What you will do:
Write out exactly the lines from the one with "Given: Click the log.Ldate flag" through the last line of the data below, but not the pictures.

Records shown:

■ ■ ■ ■ ■ ■ ■

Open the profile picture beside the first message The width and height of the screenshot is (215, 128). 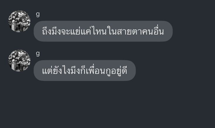(x=19, y=21)
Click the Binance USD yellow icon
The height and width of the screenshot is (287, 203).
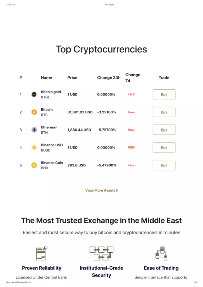(x=34, y=147)
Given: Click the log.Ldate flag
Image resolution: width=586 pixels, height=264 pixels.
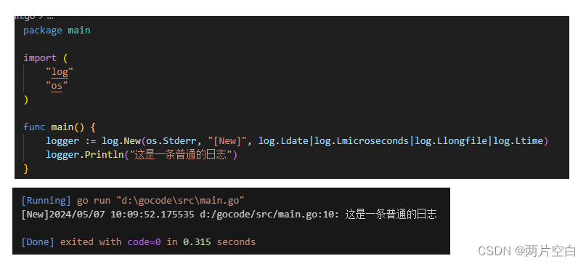Looking at the screenshot, I should tap(283, 141).
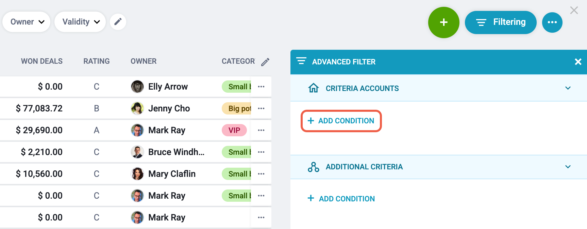
Task: Click the pencil edit icon next to Validity
Action: tap(118, 22)
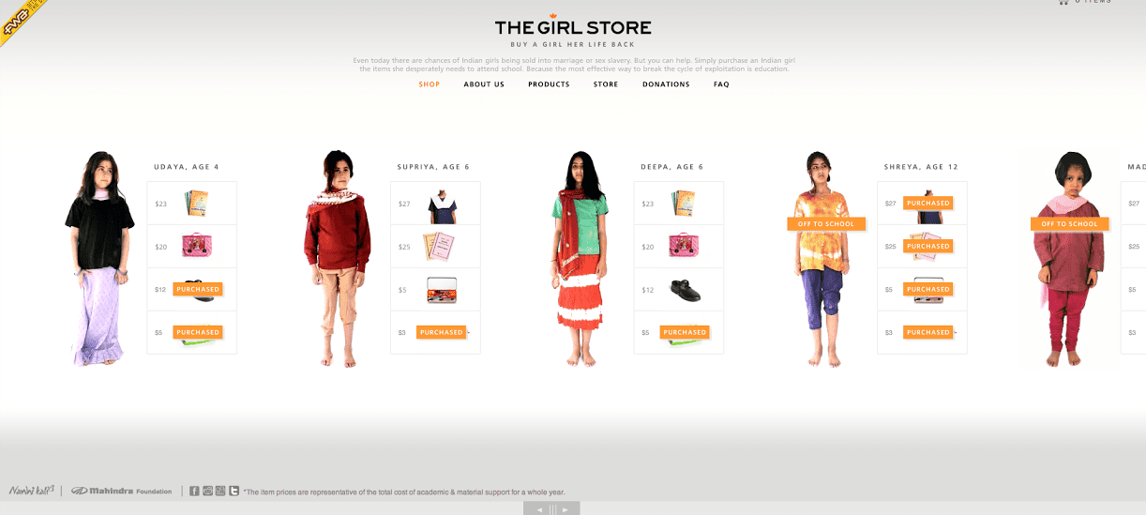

■ ■ ■ ■ ■ ■ ■

Response area:
Given: Click the log.Ldate flag
Image resolution: width=586 pixels, height=264 pixels.
Looking at the screenshot, I should tap(283, 141).
Task: Click the pencil edit icon next to Validity
Action: tap(118, 22)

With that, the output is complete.